3. Permitted disclosure. Recipient may only disclose Confidential Information to its Representatives on a need-to-know basis, on condition that (i) Recipient has informed its Representatives of the confidential nature of the Confidential Information and (ii) the Representatives are obliged (whether by their contracts of employment, service or otherwise) to maintain the confidentiality of the Confidential Information in terms at least as stringent as the terms of this agreement. Recipient will remain responsible for any breach of this agreement by any of its Representatives. Additionally, the Recipient may disclose Confidential Information if required by applicable law.
4. Exceptions. The confidentiality obligations of this agreement will not apply to any Confidential Information which Recipient can prove: (i) it has come within the public domain through no fault of or action by Recipient or its Representatives; (ii) it already is in the possession of Recipient or one of its Representatives at the time of disclosure by XXXX as result of a previous disclosure by a third party which is lawfully in possession of such Confidential Information and not in violation of any contractual or legal obligation to XXXX; (iii) it is independently discovered by Recipient without the aid, application or use of the Confidential Information; or (iv) after it is disclosed under this agreement, is obtained by Recipient from any third party which is lawfully in possession of such Confidential Information and not in violation of any contractual or legal obligation to XXXX with respect to such Confidential Information.

§ **Information provided**:
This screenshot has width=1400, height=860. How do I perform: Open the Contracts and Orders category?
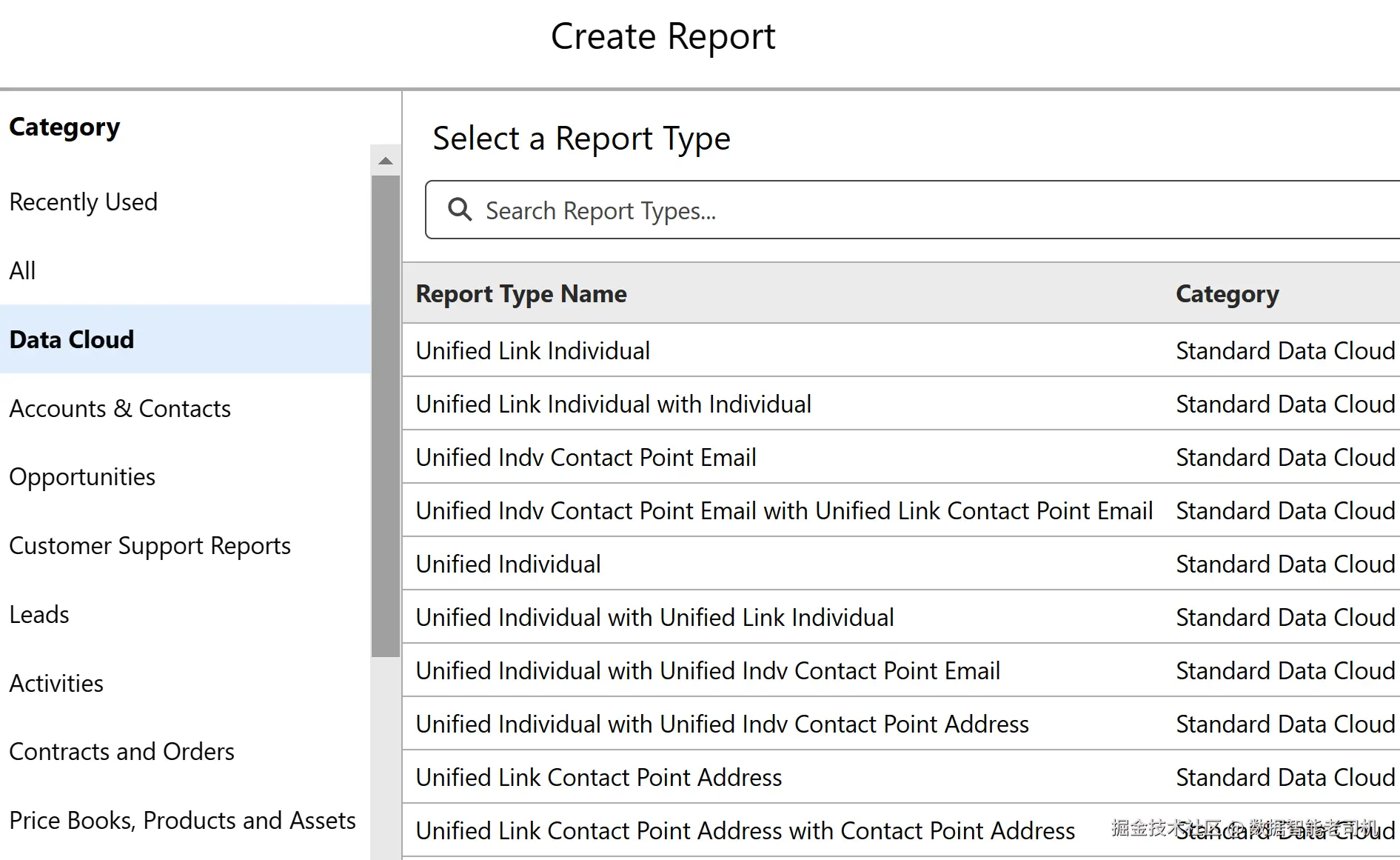pos(121,752)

§ **What needs to be done**:
Please copy the confidentiality agreement text word for word, from "3. Permitted disclosure." up to and including "by applicable law.".

§ **Finished answer**:
3. Permitted disclosure. Recipient may only disclose Confidential Information to its Representatives on a need-to-know basis, on condition that (i) Recipient has informed its Representatives of the confidential nature of the Confidential Information and (ii) the Representatives are obliged (whether by their contracts of employment, service or otherwise) to maintain the confidentiality of the Confidential Information in terms at least as stringent as the terms of this agreement. Recipient will remain responsible for any breach of this agreement by any of its Representatives. Additionally, the Recipient may disclose Confidential Information if required by applicable law.